> Görev yönergeleri
Aşağıdaki öğelerden "This screenshot has width=1544, height=770." ifadesini içeren satırdan başlayıp "point(300,48)" ifadesini içeren satıra kadar, o satır da dahil, satırları değiştirmeden çıkarın. Resimleri yanıta katmayın.

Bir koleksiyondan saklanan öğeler
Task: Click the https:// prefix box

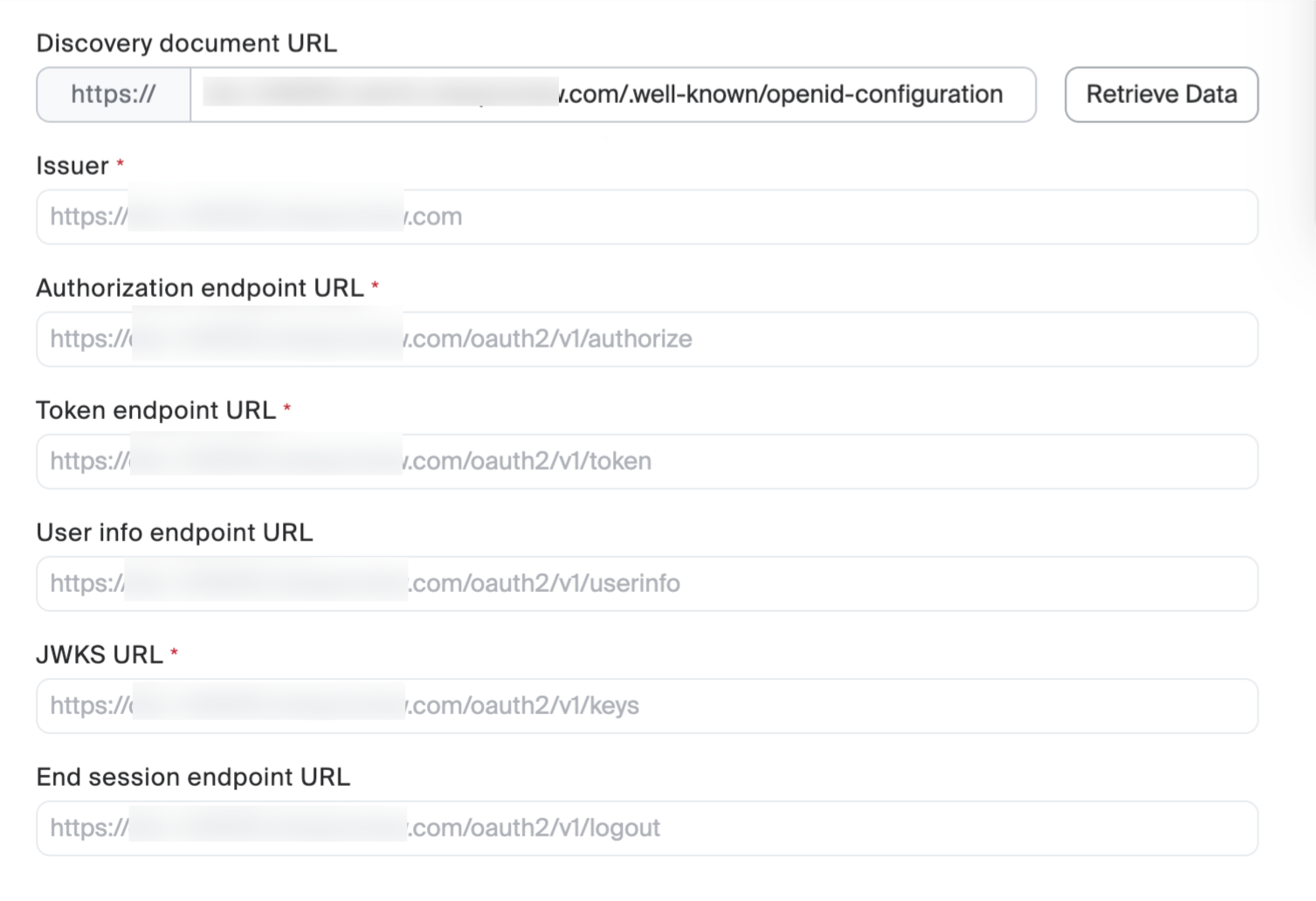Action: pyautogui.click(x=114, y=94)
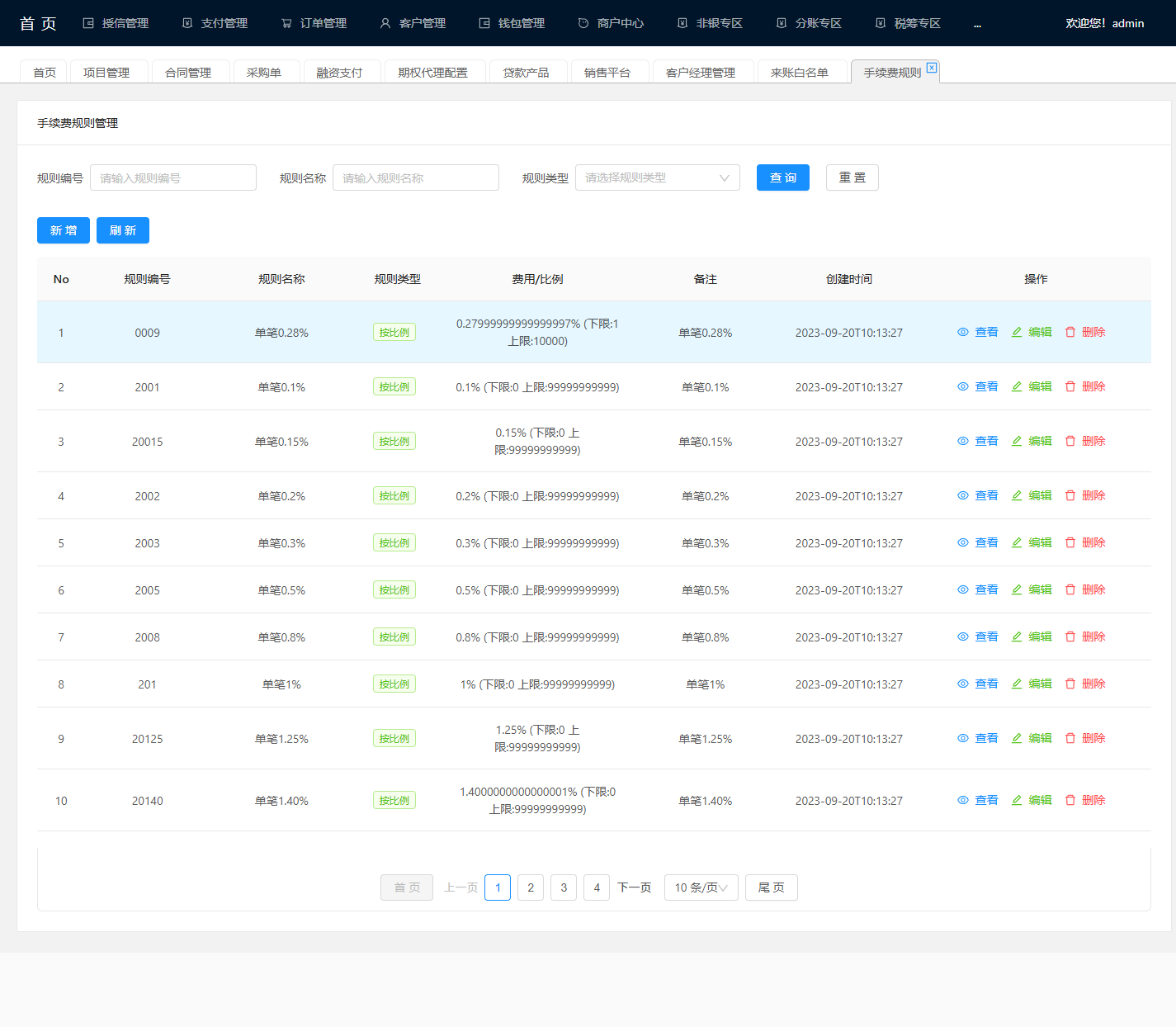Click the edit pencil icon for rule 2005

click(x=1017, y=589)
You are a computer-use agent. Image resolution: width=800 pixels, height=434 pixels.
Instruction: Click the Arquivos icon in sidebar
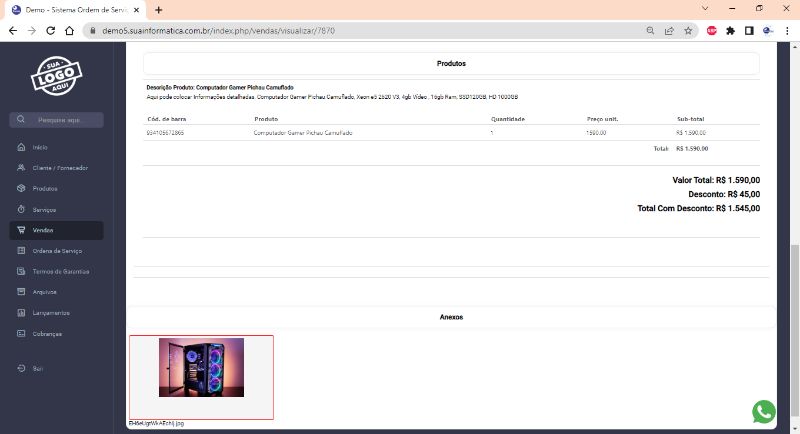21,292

---

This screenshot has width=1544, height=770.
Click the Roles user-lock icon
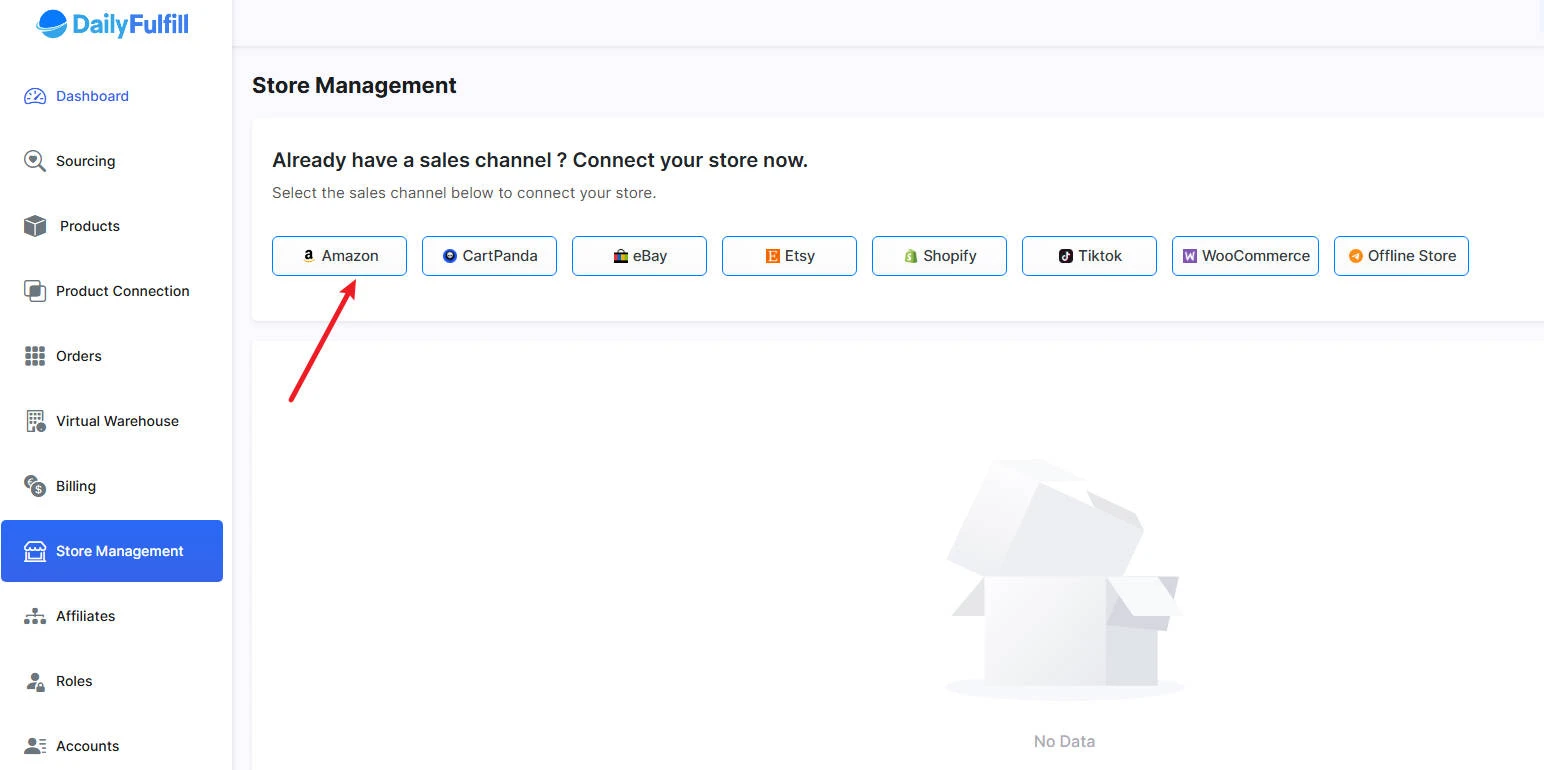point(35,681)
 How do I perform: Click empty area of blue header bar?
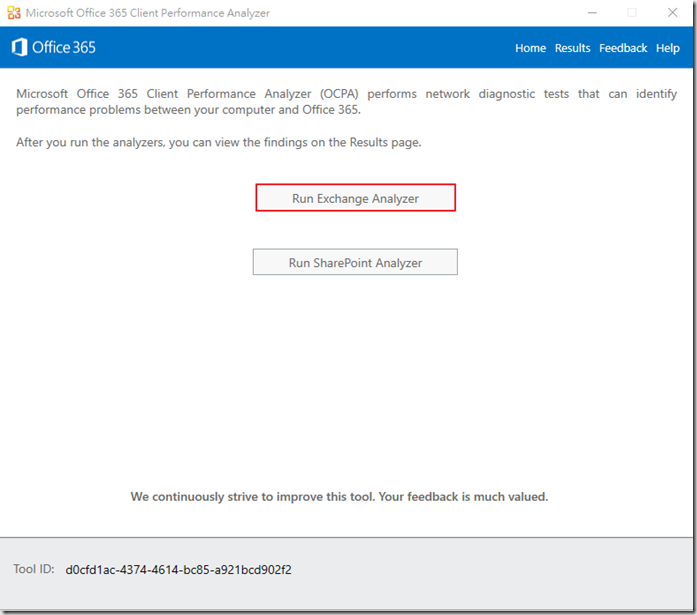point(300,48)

> Görevin sonucu
This screenshot has width=1544, height=770.
Click the Roles user-lock icon
point(35,681)
 How do I perform: Click empty area of blue header bar?
point(300,48)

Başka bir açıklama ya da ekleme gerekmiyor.